Aquarium Medications and Water Chemistry: Risks to Biofilters and Inverts
How copper, antibiotics, and salt affect nitrifying bacteria, plants, and shrimp; when to use a hospital tank; and post-treatment water changes and carbon.

Medications & Chemical Treatments
When disease appears, adding chemicals to the display tank affects every inhabitant—not only the sick fish. Copper wipes shrimp and snails; antibiotics can suppress nitrifiers; salt stresses many plants and scaleless fish at therapeutic doses. Plan treatment with water tests and, when possible, a hospital/quarantine setup.
Quick answer: Should I treat the main tank?

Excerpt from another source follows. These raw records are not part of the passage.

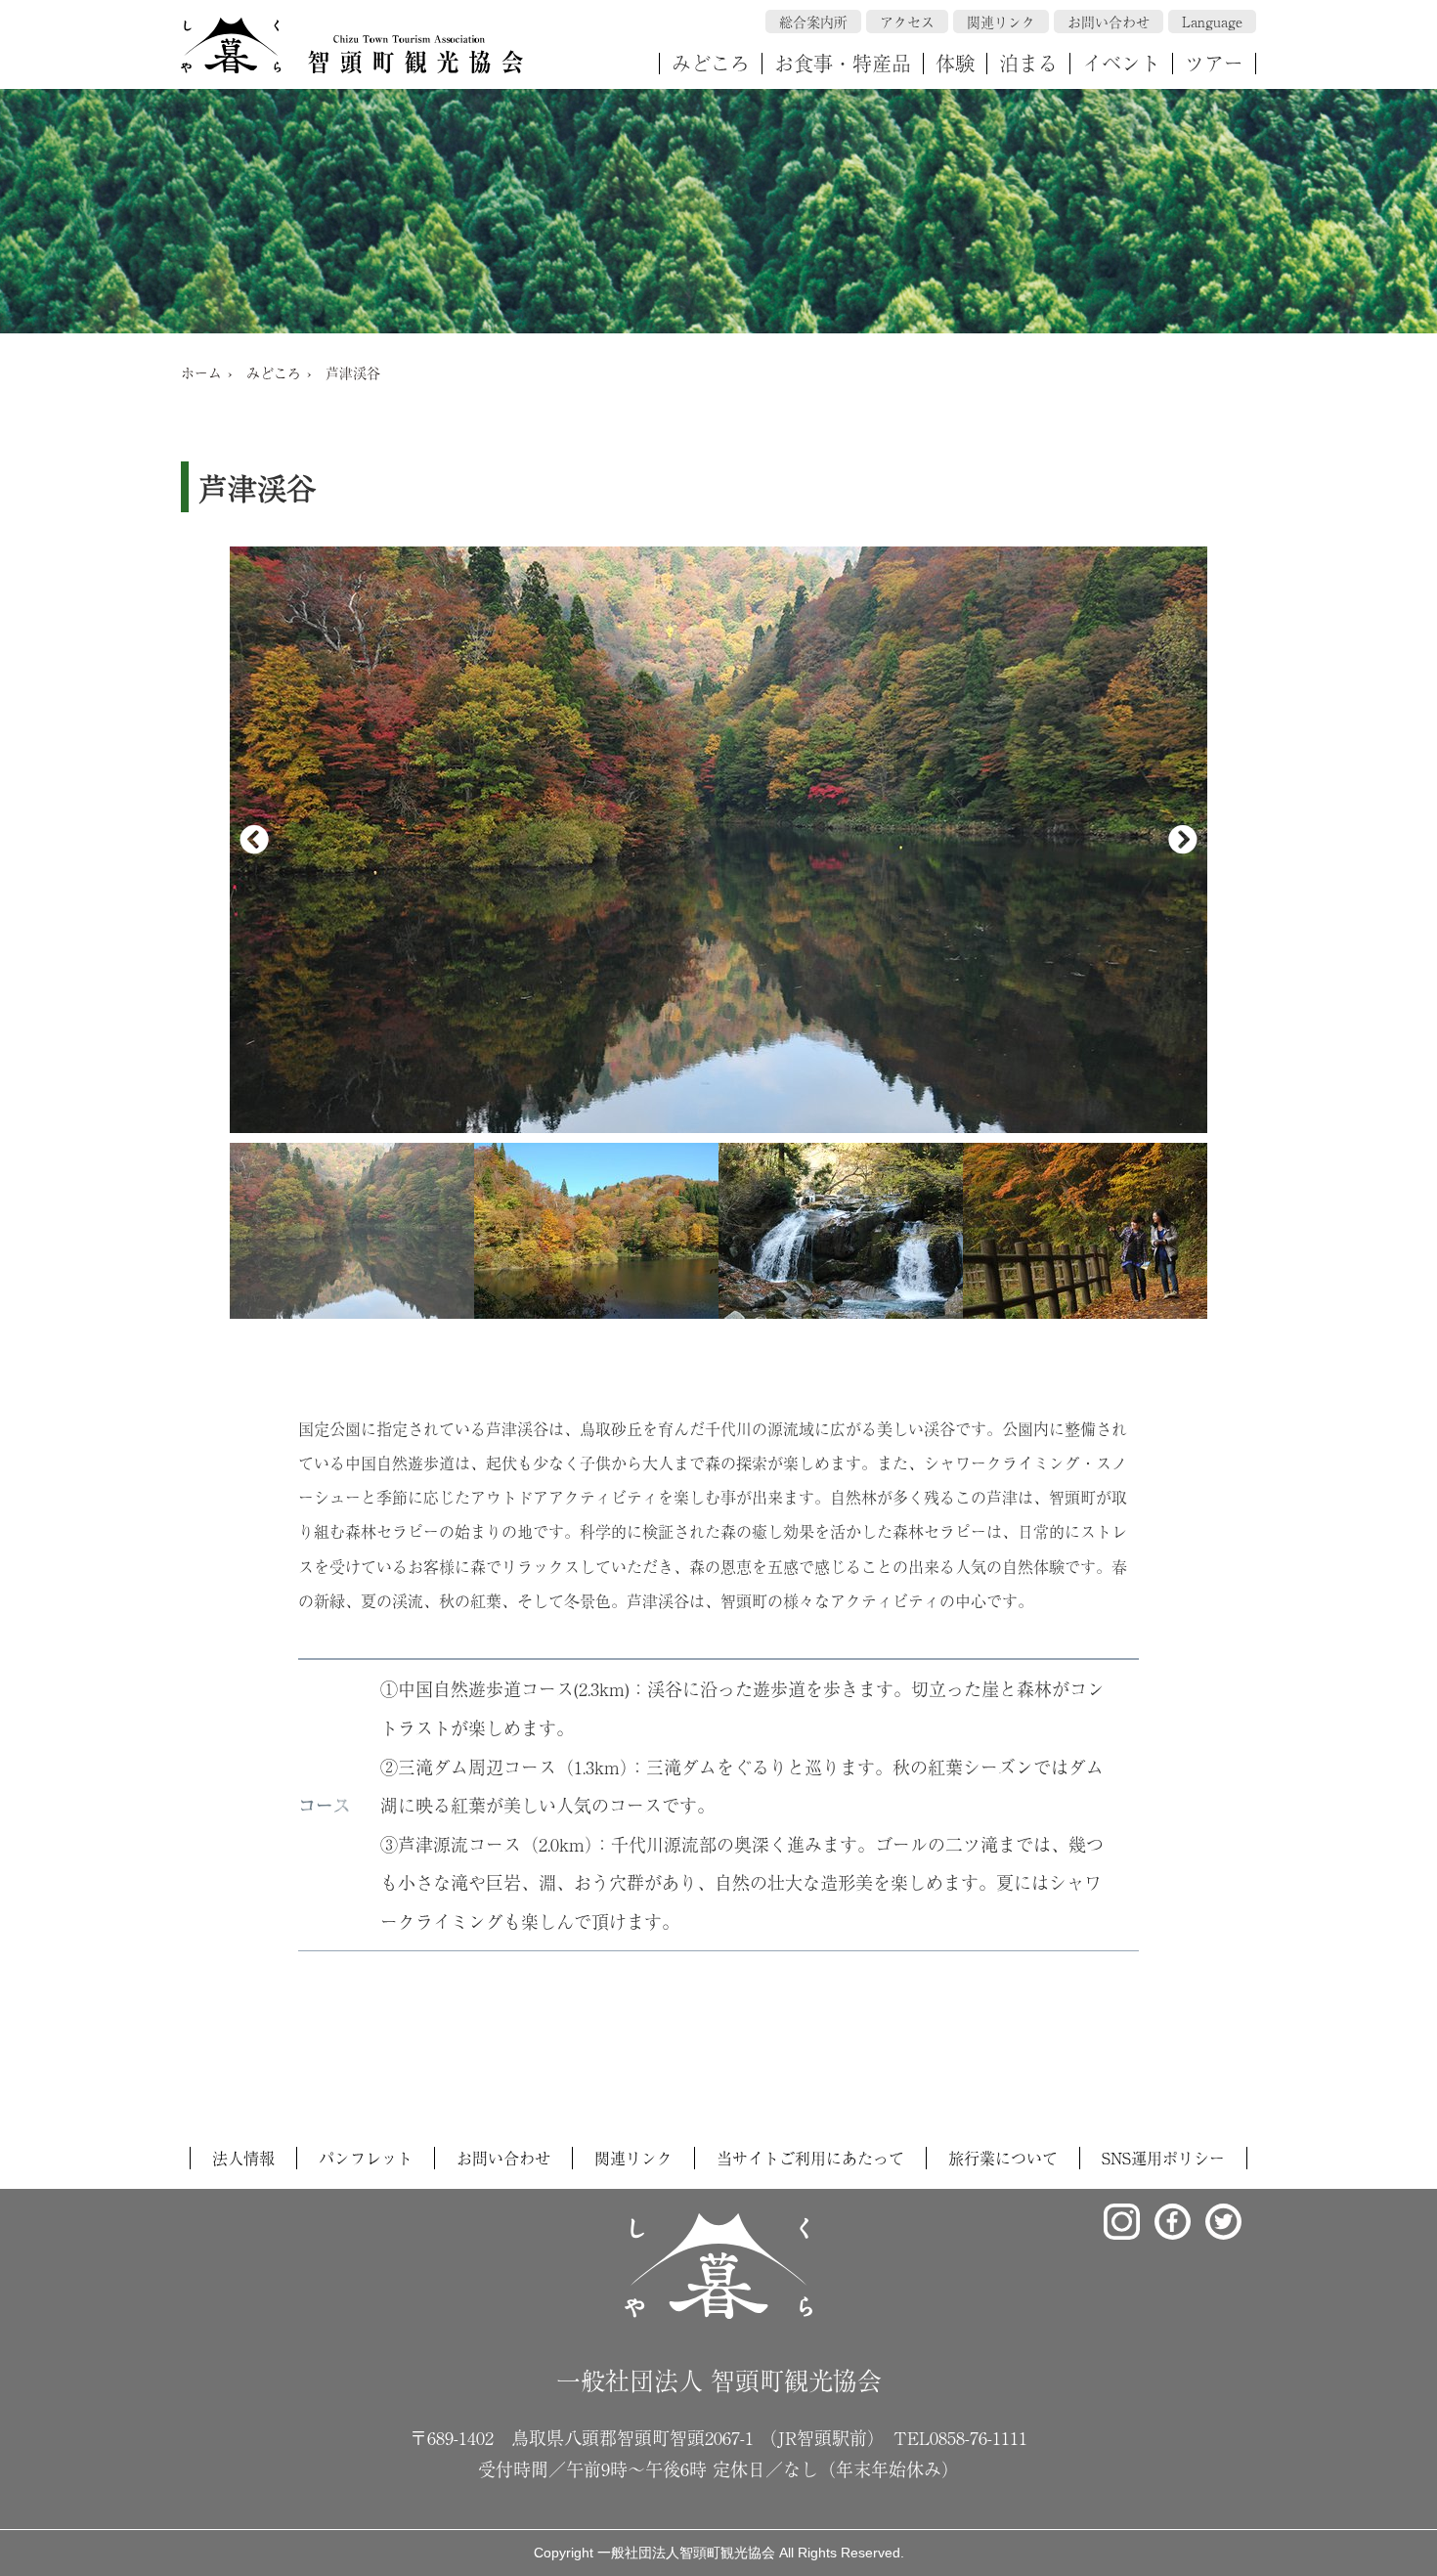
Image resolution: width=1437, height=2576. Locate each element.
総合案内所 (813, 21)
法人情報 (243, 2157)
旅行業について (1003, 2157)
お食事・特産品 (842, 63)
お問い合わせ (1108, 21)
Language (1212, 21)
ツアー (1214, 63)
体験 (955, 63)
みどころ (711, 63)
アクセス (907, 21)
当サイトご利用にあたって (810, 2157)
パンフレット (366, 2157)
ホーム (201, 372)
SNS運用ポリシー (1163, 2157)
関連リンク (1001, 21)
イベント (1121, 63)
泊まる (1028, 63)
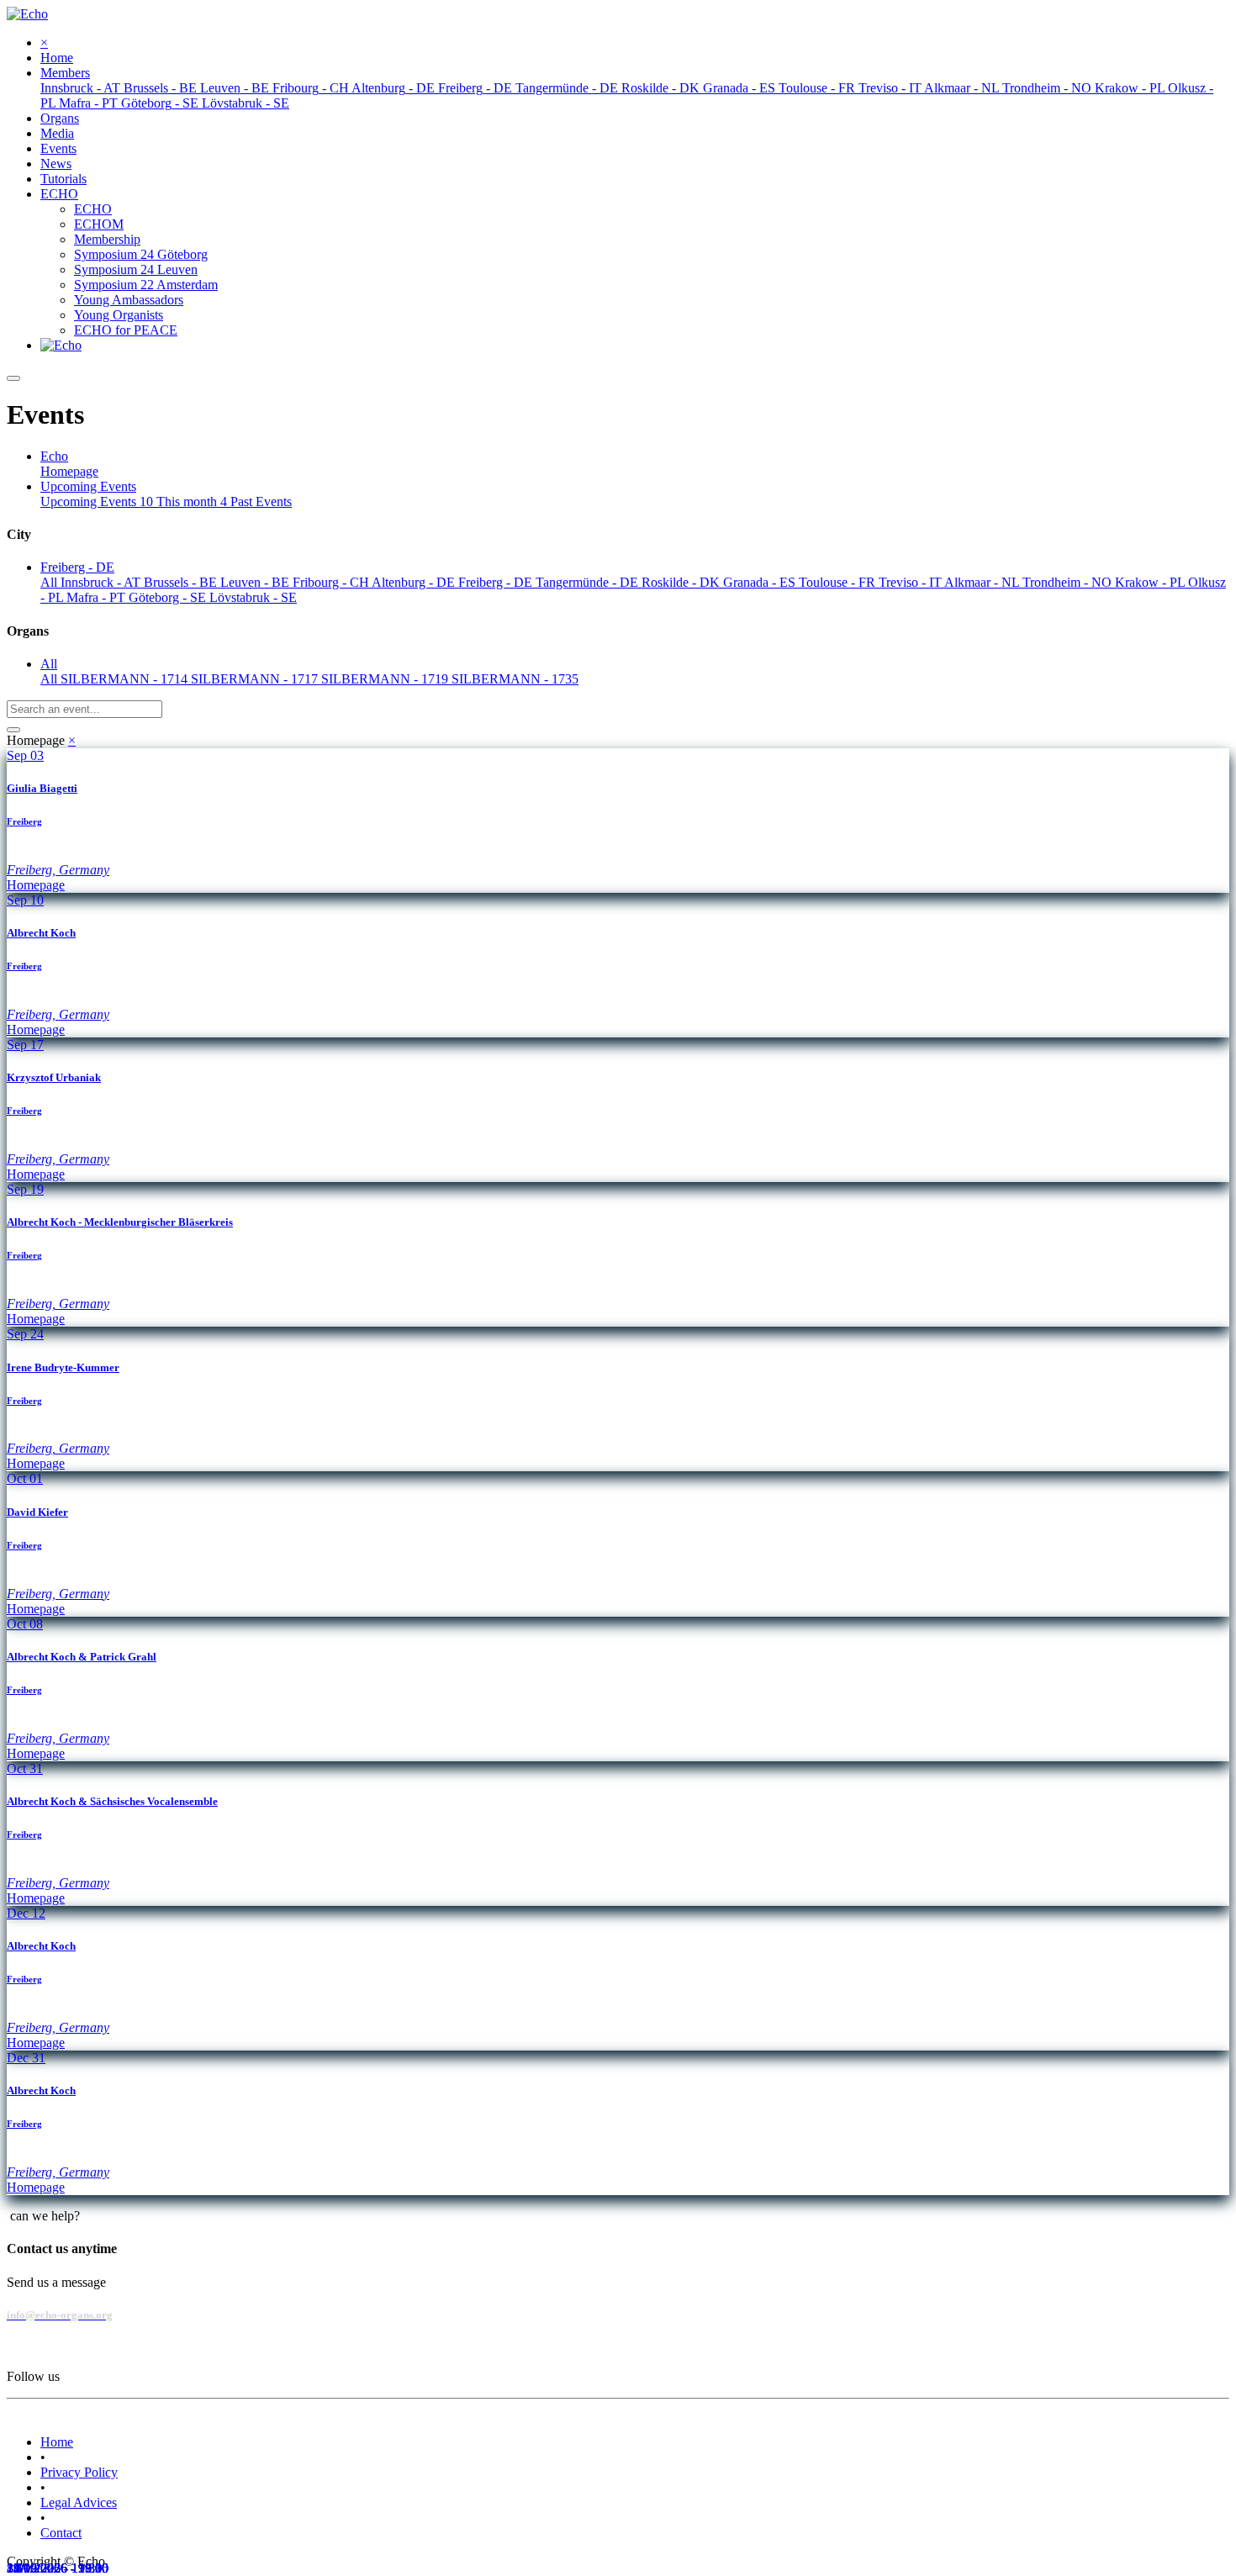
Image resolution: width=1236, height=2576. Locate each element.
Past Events (261, 501)
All (50, 582)
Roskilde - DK (682, 582)
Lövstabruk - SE (253, 597)
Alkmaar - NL (983, 582)
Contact (61, 2533)
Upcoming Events (96, 501)
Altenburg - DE (415, 582)
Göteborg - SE (169, 597)
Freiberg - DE (497, 582)
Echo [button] (54, 456)
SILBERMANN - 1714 (126, 679)
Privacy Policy (79, 2472)
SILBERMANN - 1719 (386, 679)
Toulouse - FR (839, 582)
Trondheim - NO (1068, 582)
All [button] (48, 664)
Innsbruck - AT (102, 582)
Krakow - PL (1151, 582)
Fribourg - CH (332, 582)
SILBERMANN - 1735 (515, 679)
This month (191, 501)
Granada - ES (761, 582)
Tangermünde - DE (589, 582)
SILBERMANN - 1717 (256, 679)
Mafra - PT (97, 597)
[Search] (13, 729)
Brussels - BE (182, 582)
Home (56, 2442)
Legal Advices (78, 2502)
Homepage (69, 471)
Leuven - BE (256, 582)
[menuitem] (56, 57)
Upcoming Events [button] (88, 486)
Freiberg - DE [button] (77, 567)
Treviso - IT (911, 582)
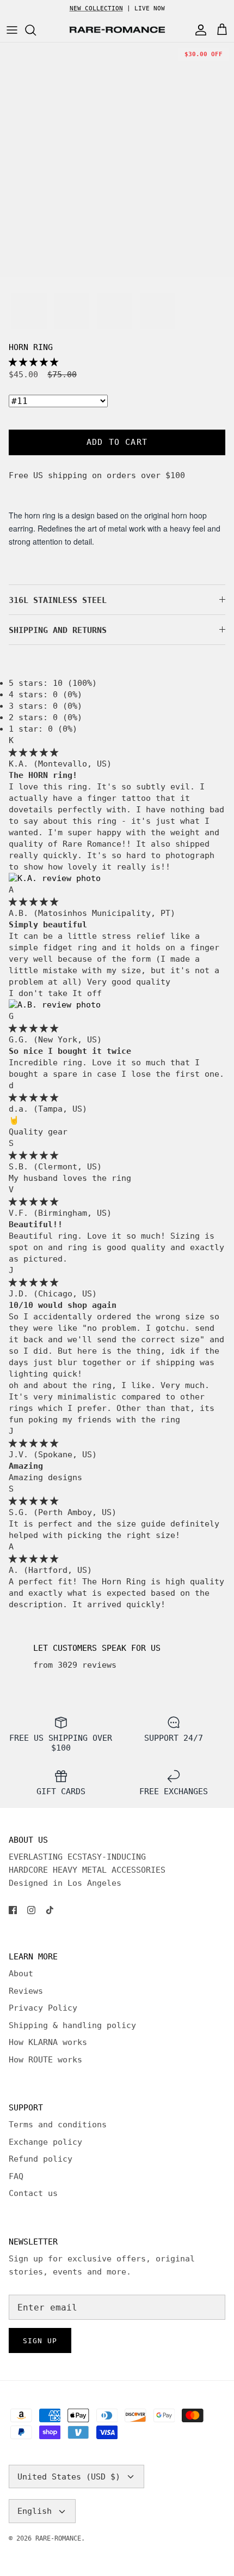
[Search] (36, 30)
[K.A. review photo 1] (55, 878)
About (21, 1973)
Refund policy (40, 2159)
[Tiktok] (50, 1910)
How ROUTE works (45, 2060)
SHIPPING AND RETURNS (58, 630)
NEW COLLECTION (96, 8)
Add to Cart (117, 442)
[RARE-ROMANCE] (117, 30)
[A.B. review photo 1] (55, 1005)
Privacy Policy (43, 2008)
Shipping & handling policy (72, 2025)
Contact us (33, 2193)
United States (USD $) (68, 2477)
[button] (33, 362)
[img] (33, 752)
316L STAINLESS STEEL (58, 600)
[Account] (198, 30)
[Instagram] (31, 1910)
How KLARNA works (48, 2042)
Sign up (40, 2341)
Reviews (26, 1991)
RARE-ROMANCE (58, 2538)
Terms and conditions (58, 2124)
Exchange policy (45, 2142)
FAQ (16, 2176)
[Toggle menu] (12, 30)
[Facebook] (13, 1910)
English (34, 2511)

If you can isolate the sick fish, prefer a quarantine or hospital aquarium with simple sponge filtration, no copper-sensitive invertebrates, and easy water changes. Treat the display only when catching fish is impractical or the outbreak is tank-wide—then accept ecosystem trade-offs and test ammonia and nitrite through recovery.
Effects on beneficial bacteria
- Antibiotics (e.g., erythromycin, kanamycin) can crash or suppress nitrification—test ammonia and nitrite daily during and after treatment.
- Copper — Often less harsh to nitrifiers than broad-spectrum antibiotics at labeled doses, but lethal to invertebrates at therapeutic fish doses.
- Methylene blue — Generally easier on bacteria; stains silicone and equipment.
Effects on plants
- Copper — Risk to delicate species at higher doses.
- Salt — Many aquatic plants tolerate only low salinity.
- Glutaraldehyde “liquid carbon” — Can damage mosses and some Vallisneria when overdosed—never treat it as harmless plant fertilizer.
Common additives (beyond classic meds)
Dechlorinators (Prime, Safe, etc.)
Bind chlorine/chloramine and often temporarily detoxify ammonia/nitrite—useful during mini-cycles, not a substitute for fixing biology. See chlorine and chloramines.
Liquid carbon (Excel-style glutaraldehyde)
Algicide at spot doses; overdose risks livestock. Not equivalent to pressurized CO₂ for plant carbon demand.
pH buffers
Many are phosphate-based—can shift algae dynamics if used casually. See pH.
Aquarium salt (NaCl)
Blocks some nitrite uptake in freshwater at modest doses; does not evaporate—remove with water changes. Risky for scaleless fish and many plants at therapeutic levels.
Hospital / quarantine checklist
- Bare or inert bottom for easy cleaning
- Sponge filter (cheap to replace if medications ruin media)
- Heater with safety awareness—see temperature
- No shrimp, snails, or copper-vulnerable stock
- Test kits on hand
After treatment
- Water changes to dilute residuals
- Activated carbon (timed removal) per manufacturer guidance
- Retest ammonia and nitrite before declaring the system “normal”
Frequently asked questions
Can I use half doses to protect bacteria?
Subtherapeutic antibiotics can select for resistance without curing fish. Follow label or veterinary guidance; support with testing and isolation when possible.
Is copper ever safe in planted display tanks?
Risk to plants and long-term invert contamination—isolate copper treatments when feasible.
Do “natural” herbal cures hurt filters?
Treat unknown blends as biologically active; test ammonia if anything seems off after dosing.